- Task to complete -
Report all lines from the entries below in which "will" appears.

[Stored items from a collection]

+++

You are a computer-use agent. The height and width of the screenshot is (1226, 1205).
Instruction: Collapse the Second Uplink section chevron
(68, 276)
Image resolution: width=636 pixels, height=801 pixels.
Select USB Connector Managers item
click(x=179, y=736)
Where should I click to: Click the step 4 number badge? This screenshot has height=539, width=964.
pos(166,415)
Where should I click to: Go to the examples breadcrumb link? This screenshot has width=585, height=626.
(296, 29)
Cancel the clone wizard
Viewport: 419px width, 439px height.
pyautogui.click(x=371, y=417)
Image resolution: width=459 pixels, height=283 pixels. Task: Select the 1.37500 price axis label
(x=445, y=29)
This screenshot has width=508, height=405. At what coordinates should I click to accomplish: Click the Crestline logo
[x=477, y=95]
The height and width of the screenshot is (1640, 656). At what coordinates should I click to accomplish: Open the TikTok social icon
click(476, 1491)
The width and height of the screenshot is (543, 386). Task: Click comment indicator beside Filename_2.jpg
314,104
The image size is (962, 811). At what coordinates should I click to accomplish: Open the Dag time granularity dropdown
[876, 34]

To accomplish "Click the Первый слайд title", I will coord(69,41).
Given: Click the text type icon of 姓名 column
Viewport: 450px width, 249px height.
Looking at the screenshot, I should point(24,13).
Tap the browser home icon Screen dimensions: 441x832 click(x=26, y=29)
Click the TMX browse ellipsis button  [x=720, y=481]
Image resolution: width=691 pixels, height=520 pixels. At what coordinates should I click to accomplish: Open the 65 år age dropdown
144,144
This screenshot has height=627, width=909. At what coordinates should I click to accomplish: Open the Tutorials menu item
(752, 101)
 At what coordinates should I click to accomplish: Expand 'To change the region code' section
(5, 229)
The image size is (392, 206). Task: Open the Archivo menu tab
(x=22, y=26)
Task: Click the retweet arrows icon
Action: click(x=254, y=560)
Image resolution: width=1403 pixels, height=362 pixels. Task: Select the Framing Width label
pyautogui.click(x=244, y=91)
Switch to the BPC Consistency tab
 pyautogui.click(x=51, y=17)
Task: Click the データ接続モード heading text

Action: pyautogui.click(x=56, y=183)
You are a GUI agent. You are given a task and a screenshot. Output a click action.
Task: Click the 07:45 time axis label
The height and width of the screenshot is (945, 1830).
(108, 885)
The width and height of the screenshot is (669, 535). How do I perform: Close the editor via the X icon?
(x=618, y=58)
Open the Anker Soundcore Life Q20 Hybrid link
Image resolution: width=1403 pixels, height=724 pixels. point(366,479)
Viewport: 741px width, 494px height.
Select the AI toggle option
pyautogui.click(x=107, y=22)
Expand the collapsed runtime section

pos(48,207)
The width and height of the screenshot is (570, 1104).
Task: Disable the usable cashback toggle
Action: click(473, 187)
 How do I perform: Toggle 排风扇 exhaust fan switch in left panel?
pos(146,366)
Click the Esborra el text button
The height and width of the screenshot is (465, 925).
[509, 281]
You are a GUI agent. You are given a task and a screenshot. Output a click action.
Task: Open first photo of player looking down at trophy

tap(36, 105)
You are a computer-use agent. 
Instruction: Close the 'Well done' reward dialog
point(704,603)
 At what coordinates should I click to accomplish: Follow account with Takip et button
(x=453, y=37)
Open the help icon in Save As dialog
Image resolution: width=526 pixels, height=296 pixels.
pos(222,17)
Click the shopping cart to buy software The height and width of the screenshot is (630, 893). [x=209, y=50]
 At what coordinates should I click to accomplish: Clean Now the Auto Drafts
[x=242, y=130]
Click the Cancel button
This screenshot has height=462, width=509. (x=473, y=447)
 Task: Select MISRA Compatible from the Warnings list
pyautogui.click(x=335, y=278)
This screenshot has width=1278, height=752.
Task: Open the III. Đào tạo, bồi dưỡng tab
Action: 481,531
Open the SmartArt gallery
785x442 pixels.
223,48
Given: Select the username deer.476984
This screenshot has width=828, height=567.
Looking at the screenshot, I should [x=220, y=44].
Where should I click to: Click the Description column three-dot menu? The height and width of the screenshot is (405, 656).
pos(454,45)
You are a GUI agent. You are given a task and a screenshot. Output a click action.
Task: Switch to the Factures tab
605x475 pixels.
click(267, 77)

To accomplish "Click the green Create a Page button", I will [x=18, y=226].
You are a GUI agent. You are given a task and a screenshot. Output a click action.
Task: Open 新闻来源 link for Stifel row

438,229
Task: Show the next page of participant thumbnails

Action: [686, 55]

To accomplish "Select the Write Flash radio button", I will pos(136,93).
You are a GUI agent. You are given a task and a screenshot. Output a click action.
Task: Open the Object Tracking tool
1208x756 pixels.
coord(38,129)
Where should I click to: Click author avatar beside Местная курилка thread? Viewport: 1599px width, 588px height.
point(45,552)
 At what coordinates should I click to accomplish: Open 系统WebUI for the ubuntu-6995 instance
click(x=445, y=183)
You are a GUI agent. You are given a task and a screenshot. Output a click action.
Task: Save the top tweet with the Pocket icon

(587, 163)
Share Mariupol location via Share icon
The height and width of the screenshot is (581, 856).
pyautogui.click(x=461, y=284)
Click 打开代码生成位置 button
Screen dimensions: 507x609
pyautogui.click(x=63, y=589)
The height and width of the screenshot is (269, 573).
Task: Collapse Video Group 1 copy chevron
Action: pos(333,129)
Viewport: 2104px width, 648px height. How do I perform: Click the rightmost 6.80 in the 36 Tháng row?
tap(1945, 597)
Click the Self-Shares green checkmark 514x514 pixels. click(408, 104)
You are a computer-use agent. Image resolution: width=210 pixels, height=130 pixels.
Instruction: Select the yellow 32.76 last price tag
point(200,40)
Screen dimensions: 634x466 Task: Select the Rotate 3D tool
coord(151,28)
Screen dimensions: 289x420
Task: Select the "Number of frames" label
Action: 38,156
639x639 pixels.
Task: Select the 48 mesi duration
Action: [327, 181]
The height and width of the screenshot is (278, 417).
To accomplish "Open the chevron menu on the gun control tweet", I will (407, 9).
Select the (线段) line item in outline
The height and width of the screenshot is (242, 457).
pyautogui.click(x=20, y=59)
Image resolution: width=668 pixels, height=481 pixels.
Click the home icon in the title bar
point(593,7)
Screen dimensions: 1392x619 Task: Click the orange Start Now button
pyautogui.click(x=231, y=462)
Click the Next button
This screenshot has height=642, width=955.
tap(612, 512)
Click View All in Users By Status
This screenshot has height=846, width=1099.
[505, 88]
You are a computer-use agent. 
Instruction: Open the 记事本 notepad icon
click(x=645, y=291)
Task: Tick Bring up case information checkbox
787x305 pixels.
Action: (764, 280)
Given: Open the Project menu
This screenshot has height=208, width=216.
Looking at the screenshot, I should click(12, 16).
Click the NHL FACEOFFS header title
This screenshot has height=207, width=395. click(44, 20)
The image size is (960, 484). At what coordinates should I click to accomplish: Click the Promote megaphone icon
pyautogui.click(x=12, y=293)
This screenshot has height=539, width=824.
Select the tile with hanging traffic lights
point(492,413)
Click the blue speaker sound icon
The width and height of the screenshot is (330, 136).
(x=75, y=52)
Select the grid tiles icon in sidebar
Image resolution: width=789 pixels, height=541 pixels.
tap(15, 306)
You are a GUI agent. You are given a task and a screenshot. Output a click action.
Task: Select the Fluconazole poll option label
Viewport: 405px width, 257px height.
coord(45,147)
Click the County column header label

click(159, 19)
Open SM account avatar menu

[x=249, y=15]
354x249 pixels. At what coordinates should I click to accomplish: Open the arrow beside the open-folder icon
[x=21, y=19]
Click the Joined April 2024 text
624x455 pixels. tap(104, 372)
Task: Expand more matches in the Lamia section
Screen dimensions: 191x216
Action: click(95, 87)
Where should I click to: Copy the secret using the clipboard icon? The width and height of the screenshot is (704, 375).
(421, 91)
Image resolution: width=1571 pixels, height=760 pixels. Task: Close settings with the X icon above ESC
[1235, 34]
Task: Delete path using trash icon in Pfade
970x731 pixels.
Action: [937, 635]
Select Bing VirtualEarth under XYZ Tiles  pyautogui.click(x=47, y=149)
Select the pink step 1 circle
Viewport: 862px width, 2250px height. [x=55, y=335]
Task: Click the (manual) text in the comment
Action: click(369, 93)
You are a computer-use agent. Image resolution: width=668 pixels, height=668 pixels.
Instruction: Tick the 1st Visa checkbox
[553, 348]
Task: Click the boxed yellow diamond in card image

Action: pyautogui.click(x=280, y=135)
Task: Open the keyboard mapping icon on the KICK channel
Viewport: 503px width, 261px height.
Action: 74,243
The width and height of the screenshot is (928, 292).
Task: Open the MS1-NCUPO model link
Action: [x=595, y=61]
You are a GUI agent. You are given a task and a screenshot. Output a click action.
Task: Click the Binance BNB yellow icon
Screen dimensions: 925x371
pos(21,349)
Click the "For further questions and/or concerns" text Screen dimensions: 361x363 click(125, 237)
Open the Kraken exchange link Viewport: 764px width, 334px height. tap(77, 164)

+++

- Exercise solution -
To accomplish "Click the Первый слайд title", I will coord(69,41).
To accomplish "Click the green Create a Page button", I will [x=18, y=226].
To accomplish "Select the Write Flash radio button", I will pos(136,93).
To accomplish "Open the chevron menu on the gun control tweet", I will (407, 9).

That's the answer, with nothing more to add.